Consigne a: Recopiez à l'identique le passage de la liste qui commence à la ligne contenant « This screenshot has » et s'étend jusqu'à la fin de la liste, ces deux bornes comprises. Laissez les images de côté dans votre réponse.

Extrait:
Crise de l’assurance : les sénateurs veulent faire bouger les lignes.

DÉCRYPTAGE.
Dans le cadre de la discussion du projet de loi Pacte, deux amendements viennent tenter d’apporter des solutions à la crise que traverse le secteur de l’assurance-construction. Le ministère de l’Économie, contacté par Batiactu, nous en dit plus.
Dans le cadre des discussions sur le projet de loi Pacte en première lecture au Sénat, deux amendements tentent d’apporter des solutions à la crise que traverse l’assurance-construction. Un premier texte, adopté par les sénateurs, concerne les assureurs construction intervenant depuis un pays n’appartenant pas à l’espace économique européen (EEE) – donc n’intervenant pas en libre prestation de services (LPS). Il prévoit que ces sociétés doivent obtenir un agrément de l’ACPR avant d’entrer en activité, spécifiquement pour la dommages-ouvrage et la décennale. Les sénateurs espèrent ainsi limiter la casse, alors que les témoignages d’entreprises, particuliers touchés par la crise de l’assurance-construction affluent dans la presse (dont sur Batiactu, voir encadré ci-dessous).

« De nombreux foyers se retrouvent sans indemnisation malgré les malfaçons »
« De nombreux foyers se retrouvent sans indemnisation malgré les malfaçons de leur logement, neuf ou rénové », notent les sénateurs.
« En attendant une solution européenne, cet amendement propose de durcir les conditions d’exercice des assureurs étrangers hors espace économique européen (EEE) en soumettant leurs activités en matière d’assurance construction au contrôle de l’ACPR. »

Ce texte, s’il entrait en vigueur, pourrait-il changer la donne et sécuriser les clients français ? Pour le cabinet du ministre de l’Economie Bruno Le Maire, contacté par Batiactu, ce texte ne changera rien.
« C’est un amendement dysfonctionnel », nous explique-t-on. « Il vise à imposer l’obtention d’un agrément auprès de l’ACPR pour les assureurs étrangers hors-espace économique européen,
mais cette obligation est déjà prévue par le code des assurances : les succursales de sociétés établies dans un pays tiers doivent déjà être agréées par l’ACPR. »
Quant à renforcer les critères de la LPS unilatéralement, c’est « impossible », nous précise Bercy ; cela ne peut-être le résultat que d’un accord au niveau de l’Union européenne.

« Force est de constater qu’un tel amendement en l’état n’aurait strictement rien changé aux défaillances observées en assurance construction, qui ont été le fait d’acteurs européens », rappelle de son côté Christian Bellissen,
lui-même assureur en LPS et fin connaisseur du dossier. « Même le néo-zélandais CBL a toujours agi d’abord en réassurance d’un assureur européen (Alpha puis Elite) puis via sa filiale en Irlande. »

Liste:
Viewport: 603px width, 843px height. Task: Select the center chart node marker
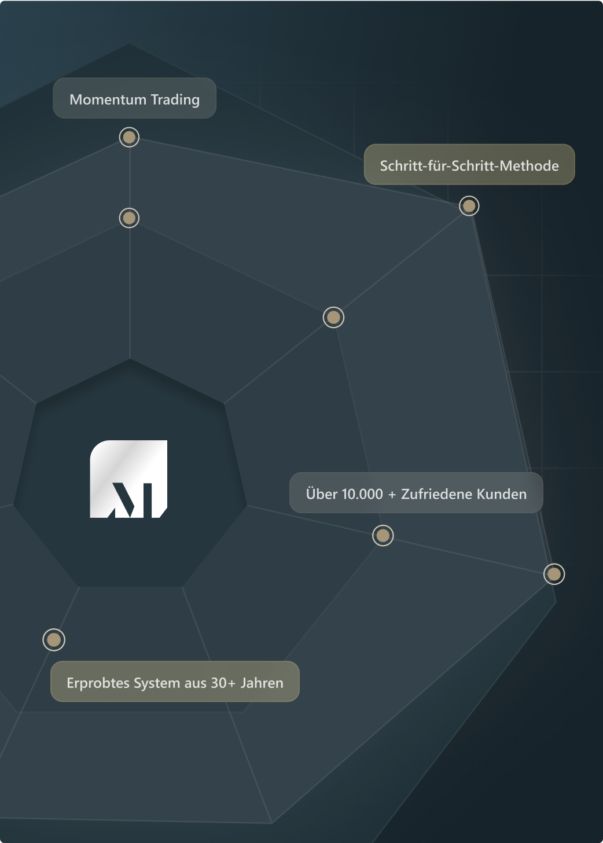click(333, 317)
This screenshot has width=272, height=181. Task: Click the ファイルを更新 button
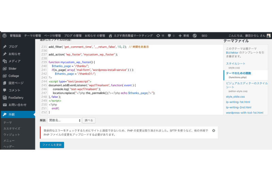tap(52, 145)
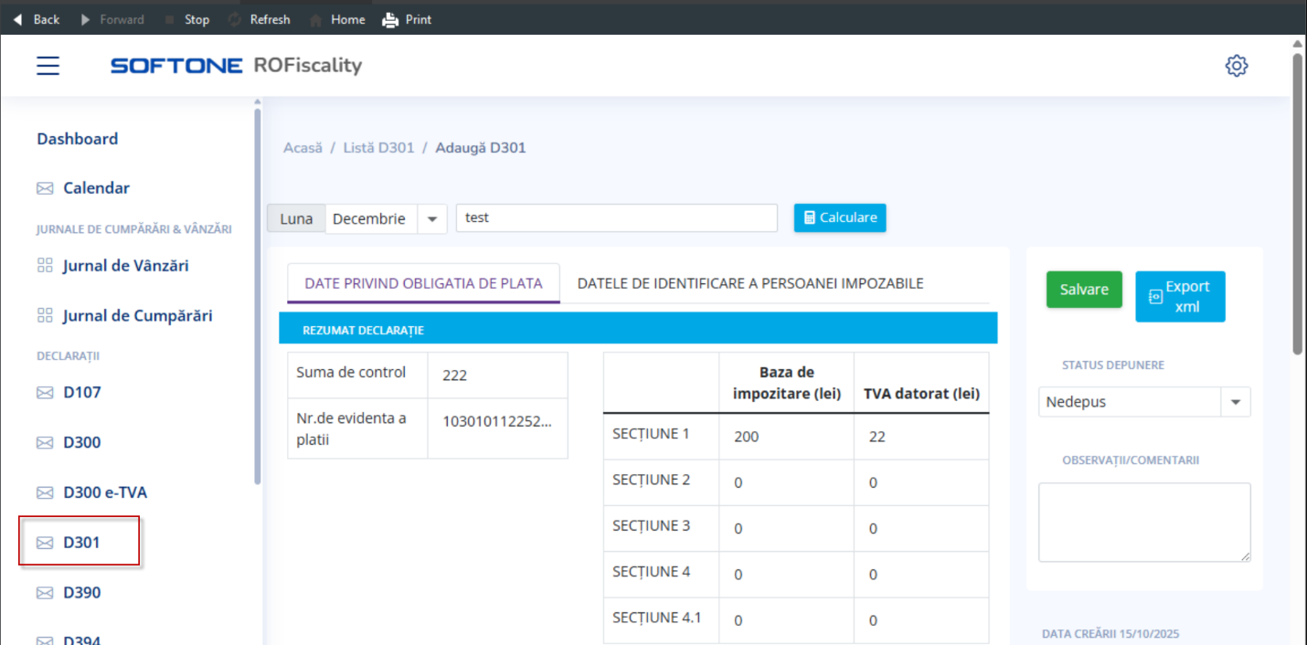Image resolution: width=1307 pixels, height=645 pixels.
Task: Click the D107 envelope icon
Action: click(45, 393)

Consigne b: Dans l'extrait, quel adjectif le cabinet de Bruno Le Maire emploie-t-il pour qualifier l'amendement adopté par les sénateurs ?

Réponse a:
This screenshot has width=272, height=181. Task: Click the ファイルを更新 button
tap(52, 145)
Image resolution: width=1307 pixels, height=645 pixels.
Task: Click the D107 envelope icon
Action: click(45, 393)

Réponse b: Le cabinet le qualifie de « dysfonctionnel ».